Both I Survived a Japanese Game Show and Wipeout premiere on ABC tonight. Personally, I’m more excited for Wipeout because I believe in the purity of humiliation, and don’t need to be distracted some Hollywood suit’s complex conceit. But both of the shows look like the right thing for summer: people falling on their dumb faces. Still, I’d always thought there was something slightly off about these bold repurposings of Japanese culture. My former claims of “benign Xenophobia” don’t seem exactly right. Where had we gone wrong? What had we lost in the translation? An article in the New York Times brought some clarity on the issue:
The contestants in “I Survived a Japanese Game Show” may be playing silly games, but they have a serious goal: winning the $250,000 prize at the end of the series.

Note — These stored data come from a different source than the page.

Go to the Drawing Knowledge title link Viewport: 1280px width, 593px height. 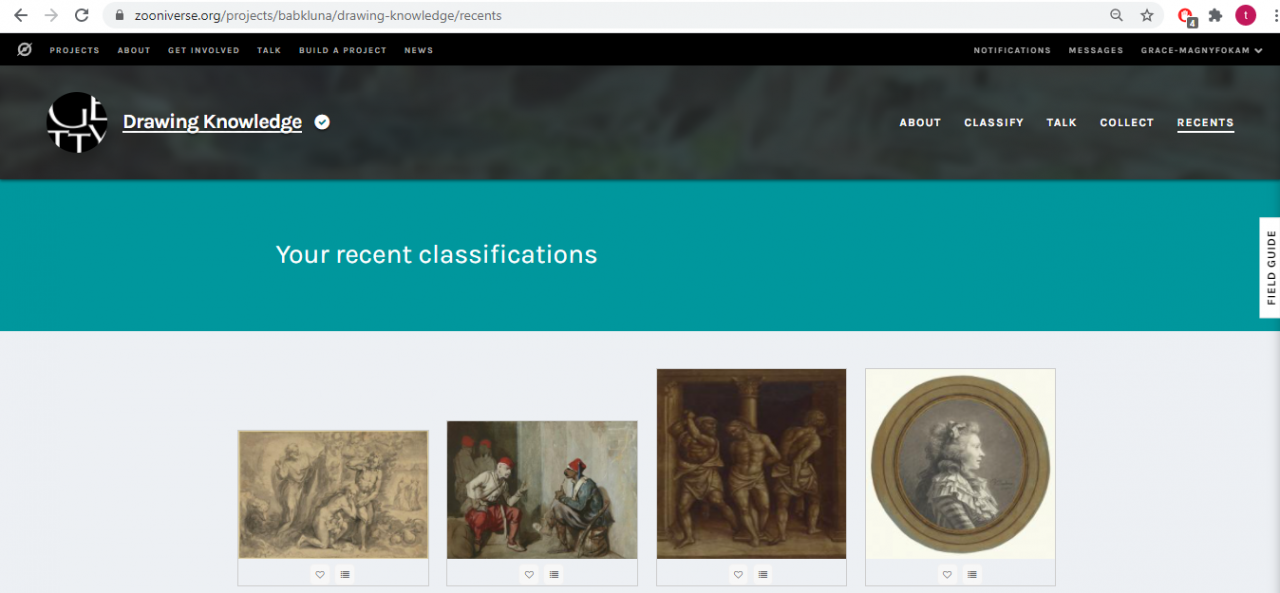pos(212,122)
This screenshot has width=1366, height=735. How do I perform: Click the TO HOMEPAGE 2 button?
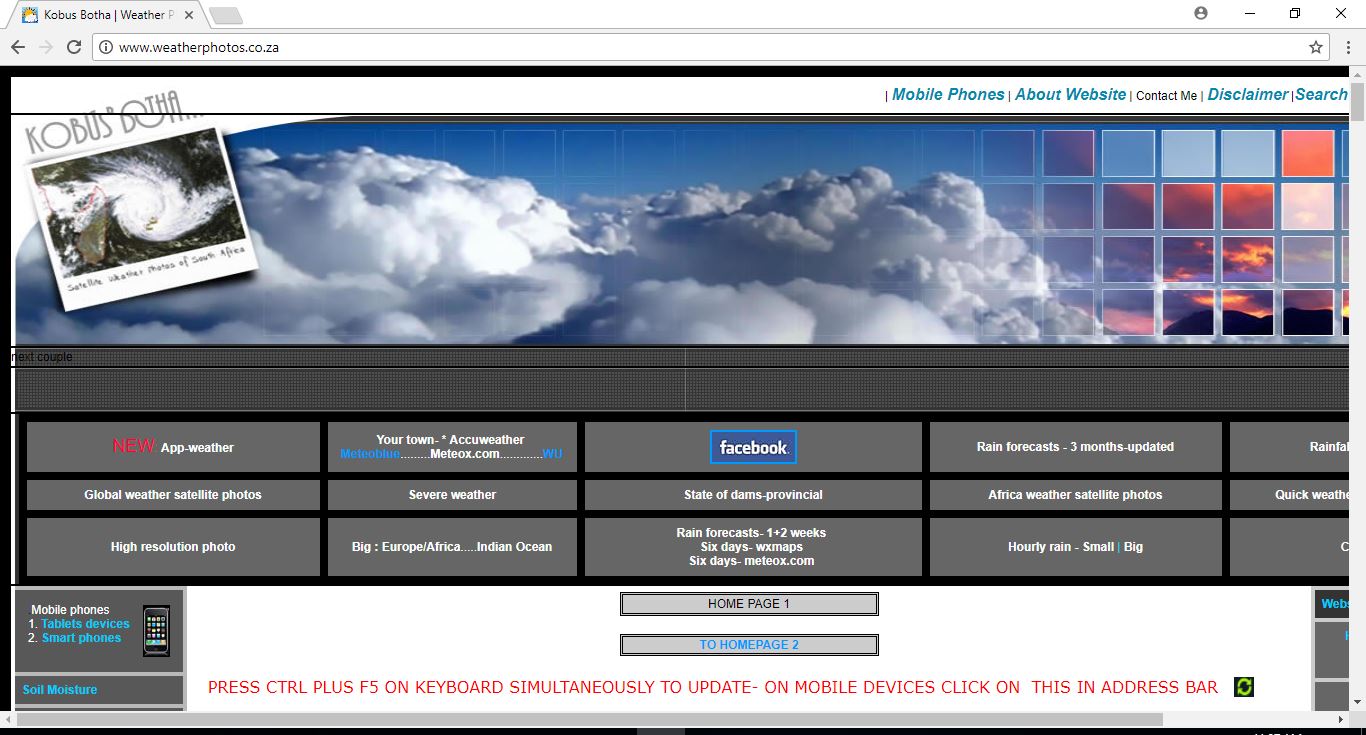coord(749,645)
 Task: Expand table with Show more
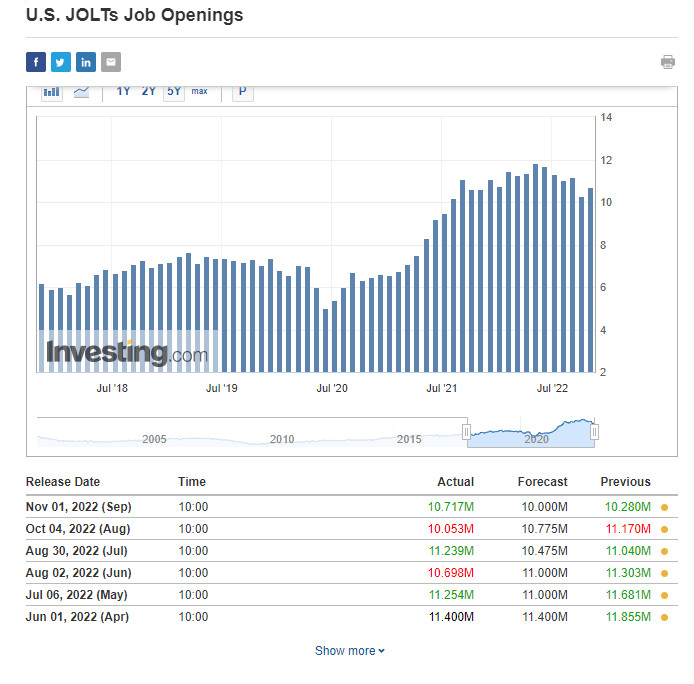(349, 651)
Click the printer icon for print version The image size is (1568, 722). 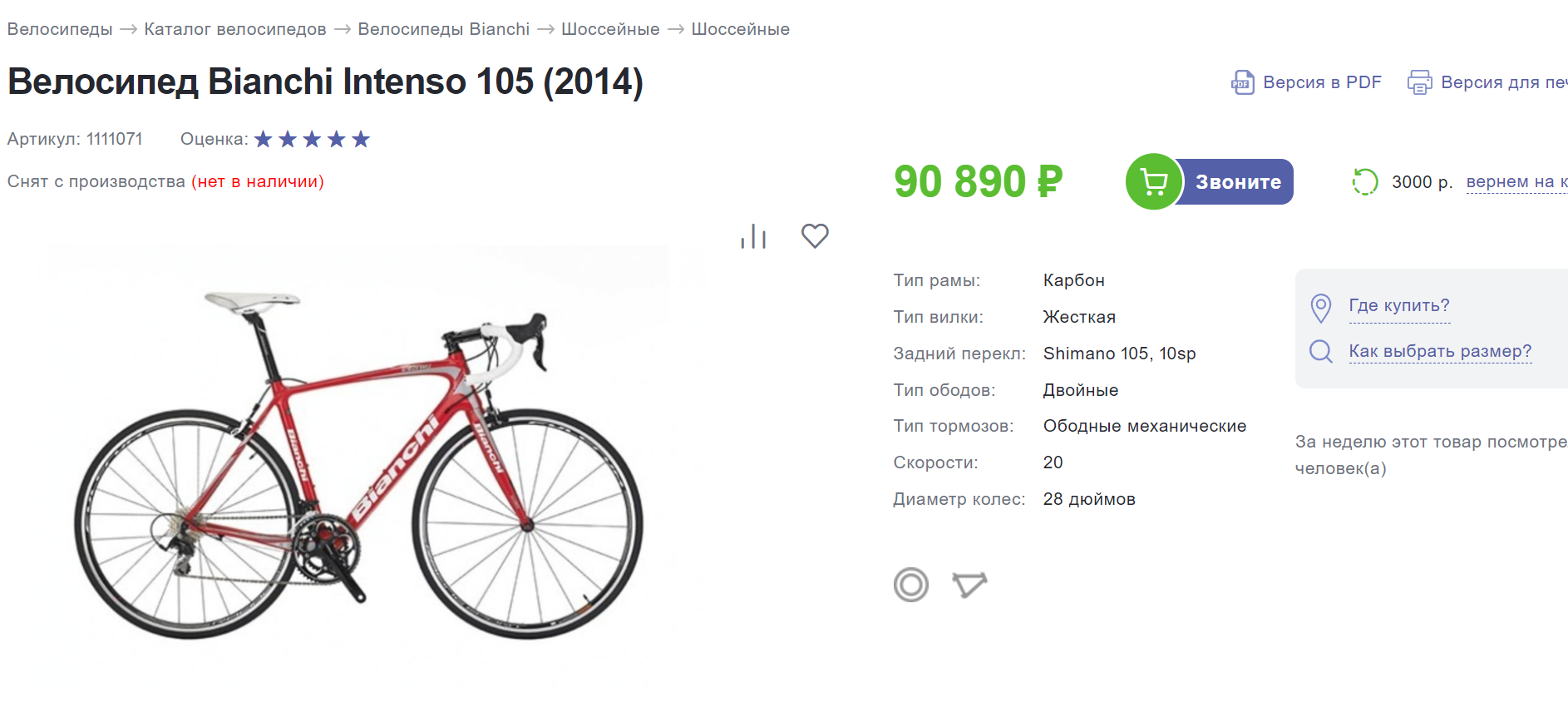[x=1419, y=82]
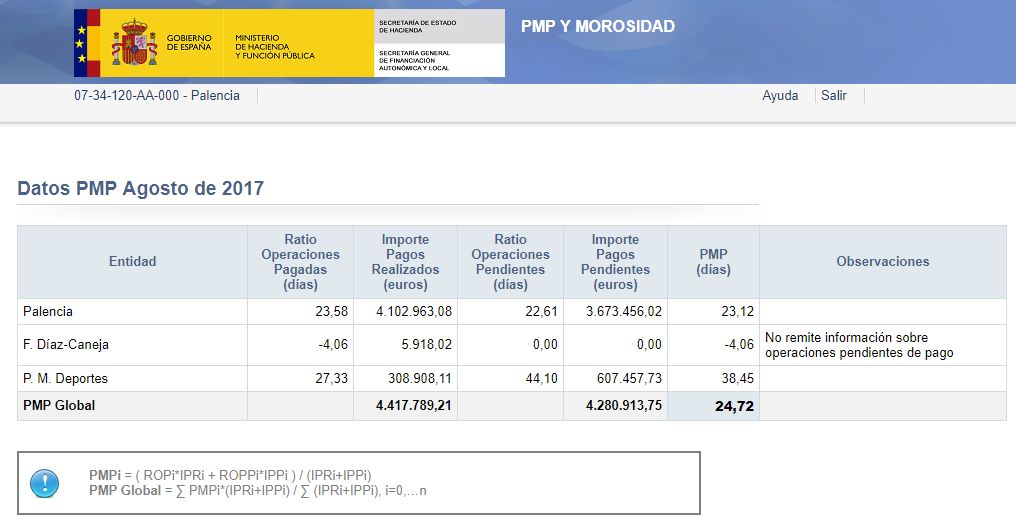Select the F. Díaz-Caneja entity row
Screen dimensions: 1016x522
pyautogui.click(x=66, y=345)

Likewise the “Wipeout” contestants are running obstacle courses in hopes of winning $50,000 each week. In that aspect the American versions differ from the originals. In Japan the games are about pride and honor.
There you have it. No one in this country will dress up in a baby bonnet and a diaper and try to get through the obstacle course without spilling the milk just for the love of a job well done anymore. It’s all about cash rewards. I think we need to take a good long look in the mirror, America. Are we a country that’s willing to jump from one slicked ball to the other because we fought for our independence and we know that our forefathers gave up their lives for our freedom to do faceplants into a man-made river of mud that will read well on-screen, or have we become so craven and detached from our noble selves that we won’t even put on a velcro suit for less than 150,000 dollars?